Data extracted from a collection:

☆ ☆ ☆ ☆

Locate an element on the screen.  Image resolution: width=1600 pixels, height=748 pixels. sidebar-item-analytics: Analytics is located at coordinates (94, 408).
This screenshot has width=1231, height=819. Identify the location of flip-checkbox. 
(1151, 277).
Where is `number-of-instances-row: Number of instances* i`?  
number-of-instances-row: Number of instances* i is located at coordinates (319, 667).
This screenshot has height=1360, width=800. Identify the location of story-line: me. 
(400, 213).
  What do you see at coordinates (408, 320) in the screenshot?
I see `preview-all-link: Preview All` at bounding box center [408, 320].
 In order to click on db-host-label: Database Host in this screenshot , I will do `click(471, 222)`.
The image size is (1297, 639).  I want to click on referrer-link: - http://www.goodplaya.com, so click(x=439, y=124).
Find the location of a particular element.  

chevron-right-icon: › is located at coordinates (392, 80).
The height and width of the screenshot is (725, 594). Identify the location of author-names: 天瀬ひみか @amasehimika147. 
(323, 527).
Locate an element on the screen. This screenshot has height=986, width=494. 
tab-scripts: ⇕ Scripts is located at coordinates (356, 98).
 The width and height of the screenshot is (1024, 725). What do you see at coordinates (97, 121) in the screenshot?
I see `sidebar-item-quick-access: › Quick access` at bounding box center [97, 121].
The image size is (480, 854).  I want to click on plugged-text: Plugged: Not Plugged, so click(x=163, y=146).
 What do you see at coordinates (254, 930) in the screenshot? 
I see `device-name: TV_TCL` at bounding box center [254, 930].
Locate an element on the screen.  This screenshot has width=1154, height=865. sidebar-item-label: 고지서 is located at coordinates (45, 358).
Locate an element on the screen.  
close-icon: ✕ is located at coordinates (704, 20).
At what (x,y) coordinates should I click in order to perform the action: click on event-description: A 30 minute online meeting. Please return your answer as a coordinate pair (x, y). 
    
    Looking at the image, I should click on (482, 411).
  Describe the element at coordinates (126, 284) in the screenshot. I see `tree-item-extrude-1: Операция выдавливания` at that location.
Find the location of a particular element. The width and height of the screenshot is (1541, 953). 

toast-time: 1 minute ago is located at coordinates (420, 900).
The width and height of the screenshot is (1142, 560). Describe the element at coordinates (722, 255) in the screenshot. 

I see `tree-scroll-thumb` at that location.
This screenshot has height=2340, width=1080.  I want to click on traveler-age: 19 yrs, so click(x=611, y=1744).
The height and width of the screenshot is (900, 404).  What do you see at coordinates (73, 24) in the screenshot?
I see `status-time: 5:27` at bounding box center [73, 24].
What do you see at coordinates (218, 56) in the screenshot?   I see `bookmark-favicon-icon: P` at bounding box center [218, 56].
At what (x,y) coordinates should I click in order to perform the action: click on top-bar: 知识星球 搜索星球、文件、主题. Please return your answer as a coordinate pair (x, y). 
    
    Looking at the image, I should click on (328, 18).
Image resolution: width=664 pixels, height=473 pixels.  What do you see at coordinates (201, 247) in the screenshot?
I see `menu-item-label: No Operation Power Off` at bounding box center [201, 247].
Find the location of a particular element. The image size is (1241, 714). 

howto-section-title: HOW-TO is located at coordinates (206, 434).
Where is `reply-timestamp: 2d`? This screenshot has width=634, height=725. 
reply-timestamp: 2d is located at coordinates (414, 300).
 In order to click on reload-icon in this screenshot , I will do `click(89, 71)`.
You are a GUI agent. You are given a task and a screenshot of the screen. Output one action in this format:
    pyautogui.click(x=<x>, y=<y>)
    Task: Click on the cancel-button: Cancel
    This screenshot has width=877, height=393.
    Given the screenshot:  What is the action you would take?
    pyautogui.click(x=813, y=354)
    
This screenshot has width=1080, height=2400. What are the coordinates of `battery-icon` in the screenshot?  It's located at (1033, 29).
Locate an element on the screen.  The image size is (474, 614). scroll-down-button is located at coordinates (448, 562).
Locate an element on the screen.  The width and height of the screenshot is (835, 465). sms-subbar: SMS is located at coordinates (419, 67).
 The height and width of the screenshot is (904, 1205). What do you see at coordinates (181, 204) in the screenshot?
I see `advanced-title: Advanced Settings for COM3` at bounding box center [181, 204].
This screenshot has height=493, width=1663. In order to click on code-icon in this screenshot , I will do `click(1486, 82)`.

☆ ☆ ☆ ☆

* Instructions for the task: Change every "Locate an element on the screen" in the records to "Find an element on the screen" and leave everything else as it is.

* Result for this exercise:
Find an element on the screen.  Image resolution: width=1600 pixels, height=748 pixels. sidebar-item-analytics: Analytics is located at coordinates (94, 408).
This screenshot has width=1231, height=819. Identify the location of flip-checkbox. 
(1151, 277).
Where is `number-of-instances-row: Number of instances* i`?  
number-of-instances-row: Number of instances* i is located at coordinates (319, 667).
This screenshot has height=1360, width=800. Identify the location of story-line: me. 
(400, 213).
  What do you see at coordinates (408, 320) in the screenshot?
I see `preview-all-link: Preview All` at bounding box center [408, 320].
 In order to click on db-host-label: Database Host in this screenshot , I will do `click(471, 222)`.
The image size is (1297, 639).  I want to click on referrer-link: - http://www.goodplaya.com, so click(x=439, y=124).
Find the location of a particular element.  

chevron-right-icon: › is located at coordinates (392, 80).
The height and width of the screenshot is (725, 594). Identify the location of author-names: 天瀬ひみか @amasehimika147. 
(323, 527).
Find an element on the screen. This screenshot has height=986, width=494. 
tab-scripts: ⇕ Scripts is located at coordinates (356, 98).
 The width and height of the screenshot is (1024, 725). What do you see at coordinates (97, 121) in the screenshot?
I see `sidebar-item-quick-access: › Quick access` at bounding box center [97, 121].
The image size is (480, 854).  I want to click on plugged-text: Plugged: Not Plugged, so click(x=163, y=146).
 What do you see at coordinates (254, 930) in the screenshot? 
I see `device-name: TV_TCL` at bounding box center [254, 930].
Find an element on the screen.  This screenshot has width=1154, height=865. sidebar-item-label: 고지서 is located at coordinates (45, 358).
Find an element on the screen.  
close-icon: ✕ is located at coordinates (704, 20).
At what (x,y) coordinates should I click in order to perform the action: click on event-description: A 30 minute online meeting. Please return your answer as a coordinate pair (x, y). 
    
    Looking at the image, I should click on (482, 411).
  Describe the element at coordinates (126, 284) in the screenshot. I see `tree-item-extrude-1: Операция выдавливания` at that location.
Find the location of a particular element. The width and height of the screenshot is (1541, 953). 

toast-time: 1 minute ago is located at coordinates (420, 900).
The width and height of the screenshot is (1142, 560). Describe the element at coordinates (722, 255) in the screenshot. 

I see `tree-scroll-thumb` at that location.
This screenshot has height=2340, width=1080.  I want to click on traveler-age: 19 yrs, so click(x=611, y=1744).
The height and width of the screenshot is (900, 404).  What do you see at coordinates (73, 24) in the screenshot?
I see `status-time: 5:27` at bounding box center [73, 24].
What do you see at coordinates (218, 56) in the screenshot?   I see `bookmark-favicon-icon: P` at bounding box center [218, 56].
At what (x,y) coordinates should I click in order to perform the action: click on top-bar: 知识星球 搜索星球、文件、主题. Please return your answer as a coordinate pair (x, y). 
    
    Looking at the image, I should click on (328, 18).
Image resolution: width=664 pixels, height=473 pixels.  What do you see at coordinates (201, 247) in the screenshot?
I see `menu-item-label: No Operation Power Off` at bounding box center [201, 247].
Find the location of a particular element. The image size is (1241, 714). 

howto-section-title: HOW-TO is located at coordinates (206, 434).
Where is `reply-timestamp: 2d`? This screenshot has width=634, height=725. 
reply-timestamp: 2d is located at coordinates (414, 300).
 In order to click on reload-icon in this screenshot , I will do `click(89, 71)`.
You are a GUI agent. You are given a task and a screenshot of the screen. Output one action in this format:
    pyautogui.click(x=<x>, y=<y>)
    Task: Click on the cancel-button: Cancel
    This screenshot has width=877, height=393.
    Given the screenshot:  What is the action you would take?
    pyautogui.click(x=813, y=354)
    
This screenshot has width=1080, height=2400. What are the coordinates of `battery-icon` in the screenshot?  It's located at (1033, 29).
Find an element on the screen.  The image size is (474, 614). scroll-down-button is located at coordinates (448, 562).
Find an element on the screen.  The width and height of the screenshot is (835, 465). sms-subbar: SMS is located at coordinates (419, 67).
 The height and width of the screenshot is (904, 1205). What do you see at coordinates (181, 204) in the screenshot?
I see `advanced-title: Advanced Settings for COM3` at bounding box center [181, 204].
This screenshot has height=493, width=1663. In order to click on code-icon in this screenshot , I will do `click(1486, 82)`.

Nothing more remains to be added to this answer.